> Raw records
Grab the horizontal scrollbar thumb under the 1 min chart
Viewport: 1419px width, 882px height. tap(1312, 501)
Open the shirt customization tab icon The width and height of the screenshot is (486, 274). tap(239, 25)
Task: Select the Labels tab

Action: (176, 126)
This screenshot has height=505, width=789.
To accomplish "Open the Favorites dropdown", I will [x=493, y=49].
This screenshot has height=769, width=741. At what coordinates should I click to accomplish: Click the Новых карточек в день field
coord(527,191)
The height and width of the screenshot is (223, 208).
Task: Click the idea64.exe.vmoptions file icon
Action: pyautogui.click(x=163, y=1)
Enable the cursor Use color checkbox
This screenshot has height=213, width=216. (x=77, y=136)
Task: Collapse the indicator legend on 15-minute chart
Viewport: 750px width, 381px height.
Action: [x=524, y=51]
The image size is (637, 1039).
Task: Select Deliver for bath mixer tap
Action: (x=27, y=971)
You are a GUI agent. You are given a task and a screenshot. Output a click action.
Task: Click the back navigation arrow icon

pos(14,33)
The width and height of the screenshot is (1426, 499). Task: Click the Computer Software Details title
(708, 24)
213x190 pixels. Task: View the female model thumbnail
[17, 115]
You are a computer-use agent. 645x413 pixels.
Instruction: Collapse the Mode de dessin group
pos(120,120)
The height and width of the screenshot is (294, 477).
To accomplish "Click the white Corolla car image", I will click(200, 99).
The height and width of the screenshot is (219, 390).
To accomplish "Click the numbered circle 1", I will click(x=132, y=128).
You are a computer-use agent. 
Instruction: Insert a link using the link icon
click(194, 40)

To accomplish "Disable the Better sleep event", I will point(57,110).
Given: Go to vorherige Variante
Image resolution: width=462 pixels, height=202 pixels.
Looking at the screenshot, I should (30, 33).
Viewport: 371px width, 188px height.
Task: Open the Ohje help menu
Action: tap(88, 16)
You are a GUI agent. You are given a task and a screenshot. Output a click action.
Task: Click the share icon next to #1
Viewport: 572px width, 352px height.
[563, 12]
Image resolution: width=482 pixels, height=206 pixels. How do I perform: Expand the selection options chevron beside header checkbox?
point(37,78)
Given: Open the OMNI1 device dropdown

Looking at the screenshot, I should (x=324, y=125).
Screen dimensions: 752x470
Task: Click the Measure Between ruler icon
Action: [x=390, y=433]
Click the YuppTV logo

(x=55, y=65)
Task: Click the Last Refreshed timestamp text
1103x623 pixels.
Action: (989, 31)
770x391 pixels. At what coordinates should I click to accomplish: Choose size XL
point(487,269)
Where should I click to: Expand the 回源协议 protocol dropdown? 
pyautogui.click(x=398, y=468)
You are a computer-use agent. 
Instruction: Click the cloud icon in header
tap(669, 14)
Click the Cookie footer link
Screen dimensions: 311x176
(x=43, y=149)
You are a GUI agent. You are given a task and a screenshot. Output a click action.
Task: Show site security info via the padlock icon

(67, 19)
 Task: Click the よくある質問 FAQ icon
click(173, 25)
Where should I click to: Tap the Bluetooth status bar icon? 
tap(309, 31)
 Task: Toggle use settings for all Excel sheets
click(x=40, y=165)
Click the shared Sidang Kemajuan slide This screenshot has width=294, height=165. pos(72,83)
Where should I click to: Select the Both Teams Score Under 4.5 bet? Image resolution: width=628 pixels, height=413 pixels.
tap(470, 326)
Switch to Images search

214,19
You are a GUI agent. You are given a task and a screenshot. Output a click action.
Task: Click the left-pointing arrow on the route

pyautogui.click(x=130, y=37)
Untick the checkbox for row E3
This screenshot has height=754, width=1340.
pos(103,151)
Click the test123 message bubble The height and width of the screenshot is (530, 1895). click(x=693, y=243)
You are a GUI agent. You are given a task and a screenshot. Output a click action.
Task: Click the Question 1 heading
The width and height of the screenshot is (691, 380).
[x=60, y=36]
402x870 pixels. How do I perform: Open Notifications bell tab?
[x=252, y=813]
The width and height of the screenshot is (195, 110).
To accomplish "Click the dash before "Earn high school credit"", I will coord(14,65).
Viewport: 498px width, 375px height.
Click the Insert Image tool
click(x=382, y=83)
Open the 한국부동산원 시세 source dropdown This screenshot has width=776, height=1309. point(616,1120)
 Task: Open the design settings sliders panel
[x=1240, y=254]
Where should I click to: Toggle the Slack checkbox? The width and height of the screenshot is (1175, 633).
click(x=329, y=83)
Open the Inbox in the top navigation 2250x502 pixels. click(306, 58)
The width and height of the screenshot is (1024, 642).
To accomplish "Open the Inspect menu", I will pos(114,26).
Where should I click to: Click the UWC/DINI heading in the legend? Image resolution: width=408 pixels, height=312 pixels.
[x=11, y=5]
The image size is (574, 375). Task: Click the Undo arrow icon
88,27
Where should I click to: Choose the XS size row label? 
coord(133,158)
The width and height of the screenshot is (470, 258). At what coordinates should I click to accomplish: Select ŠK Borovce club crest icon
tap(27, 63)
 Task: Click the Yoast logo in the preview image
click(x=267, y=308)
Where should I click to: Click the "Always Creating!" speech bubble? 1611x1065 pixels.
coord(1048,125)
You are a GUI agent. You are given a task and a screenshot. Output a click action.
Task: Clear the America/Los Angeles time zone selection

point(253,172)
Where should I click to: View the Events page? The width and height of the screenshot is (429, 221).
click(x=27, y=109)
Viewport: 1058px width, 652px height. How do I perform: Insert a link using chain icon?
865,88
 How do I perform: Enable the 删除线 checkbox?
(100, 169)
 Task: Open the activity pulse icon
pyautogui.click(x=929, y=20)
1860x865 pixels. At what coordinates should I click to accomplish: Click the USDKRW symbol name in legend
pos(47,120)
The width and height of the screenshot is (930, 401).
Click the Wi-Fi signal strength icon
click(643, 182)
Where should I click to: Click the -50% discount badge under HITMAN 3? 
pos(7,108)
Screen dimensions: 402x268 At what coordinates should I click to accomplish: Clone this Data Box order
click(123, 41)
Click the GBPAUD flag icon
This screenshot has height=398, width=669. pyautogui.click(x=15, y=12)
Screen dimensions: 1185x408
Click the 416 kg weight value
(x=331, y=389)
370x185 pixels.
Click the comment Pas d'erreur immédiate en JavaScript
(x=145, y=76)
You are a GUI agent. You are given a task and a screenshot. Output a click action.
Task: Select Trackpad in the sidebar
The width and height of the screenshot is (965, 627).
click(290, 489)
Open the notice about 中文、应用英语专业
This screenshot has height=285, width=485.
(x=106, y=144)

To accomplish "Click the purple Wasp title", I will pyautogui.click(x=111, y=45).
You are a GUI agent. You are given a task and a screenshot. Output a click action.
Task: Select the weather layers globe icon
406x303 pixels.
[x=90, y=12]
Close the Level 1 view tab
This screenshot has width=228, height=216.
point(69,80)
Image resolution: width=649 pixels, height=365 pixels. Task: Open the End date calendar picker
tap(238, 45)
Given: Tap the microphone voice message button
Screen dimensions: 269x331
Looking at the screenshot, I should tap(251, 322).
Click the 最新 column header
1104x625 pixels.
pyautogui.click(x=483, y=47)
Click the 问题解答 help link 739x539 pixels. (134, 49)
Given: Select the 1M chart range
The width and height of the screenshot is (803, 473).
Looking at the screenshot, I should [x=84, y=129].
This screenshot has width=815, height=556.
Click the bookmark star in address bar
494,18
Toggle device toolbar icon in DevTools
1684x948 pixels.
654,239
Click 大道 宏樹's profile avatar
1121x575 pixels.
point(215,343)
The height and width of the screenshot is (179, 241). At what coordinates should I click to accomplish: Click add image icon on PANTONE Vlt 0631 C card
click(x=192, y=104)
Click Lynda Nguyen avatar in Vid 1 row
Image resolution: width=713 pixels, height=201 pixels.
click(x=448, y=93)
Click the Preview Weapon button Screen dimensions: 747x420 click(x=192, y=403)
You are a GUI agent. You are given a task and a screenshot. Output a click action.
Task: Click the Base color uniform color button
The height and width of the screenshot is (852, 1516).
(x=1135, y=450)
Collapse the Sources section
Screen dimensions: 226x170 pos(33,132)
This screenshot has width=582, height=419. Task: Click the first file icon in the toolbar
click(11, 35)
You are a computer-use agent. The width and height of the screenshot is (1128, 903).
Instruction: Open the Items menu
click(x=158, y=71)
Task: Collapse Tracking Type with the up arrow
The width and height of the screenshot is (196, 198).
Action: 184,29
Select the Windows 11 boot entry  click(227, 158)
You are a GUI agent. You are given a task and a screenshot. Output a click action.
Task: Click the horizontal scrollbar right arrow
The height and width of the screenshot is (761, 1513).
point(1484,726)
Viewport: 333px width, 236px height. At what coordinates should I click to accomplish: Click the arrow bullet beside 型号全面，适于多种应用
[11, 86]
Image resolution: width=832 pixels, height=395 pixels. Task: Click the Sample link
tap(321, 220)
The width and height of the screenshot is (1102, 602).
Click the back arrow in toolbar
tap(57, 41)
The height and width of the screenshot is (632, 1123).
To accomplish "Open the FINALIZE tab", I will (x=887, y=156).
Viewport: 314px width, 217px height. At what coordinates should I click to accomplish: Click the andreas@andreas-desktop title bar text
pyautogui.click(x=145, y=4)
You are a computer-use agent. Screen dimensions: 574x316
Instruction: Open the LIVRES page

> Task prompt
Reproduce the data starting at the line that contains "Task: Click the よくある質問 FAQ icon" and ending at the line that contains "click(x=382, y=83)", with "Bluetooth" swapped for "Wi-Fi" and everything else left unchanged.

> The solution
 Task: Click the よくある質問 FAQ icon
click(173, 25)
Where should I click to: Tap the Wi-Fi status bar icon? 
tap(309, 31)
 Task: Toggle use settings for all Excel sheets
click(x=40, y=165)
Click the shared Sidang Kemajuan slide This screenshot has width=294, height=165. pos(72,83)
Where should I click to: Select the Both Teams Score Under 4.5 bet? Image resolution: width=628 pixels, height=413 pixels.
tap(470, 326)
Switch to Images search

214,19
You are a GUI agent. You are given a task and a screenshot. Output a click action.
Task: Click the left-pointing arrow on the route

pyautogui.click(x=130, y=37)
Untick the checkbox for row E3
This screenshot has height=754, width=1340.
pos(103,151)
Click the test123 message bubble The height and width of the screenshot is (530, 1895). click(x=693, y=243)
You are a GUI agent. You are given a task and a screenshot. Output a click action.
Task: Click the Question 1 heading
The width and height of the screenshot is (691, 380).
[x=60, y=36]
402x870 pixels. How do I perform: Open Notifications bell tab?
[x=252, y=813]
The width and height of the screenshot is (195, 110).
To accomplish "Click the dash before "Earn high school credit"", I will coord(14,65).
Viewport: 498px width, 375px height.
Click the Insert Image tool
click(x=382, y=83)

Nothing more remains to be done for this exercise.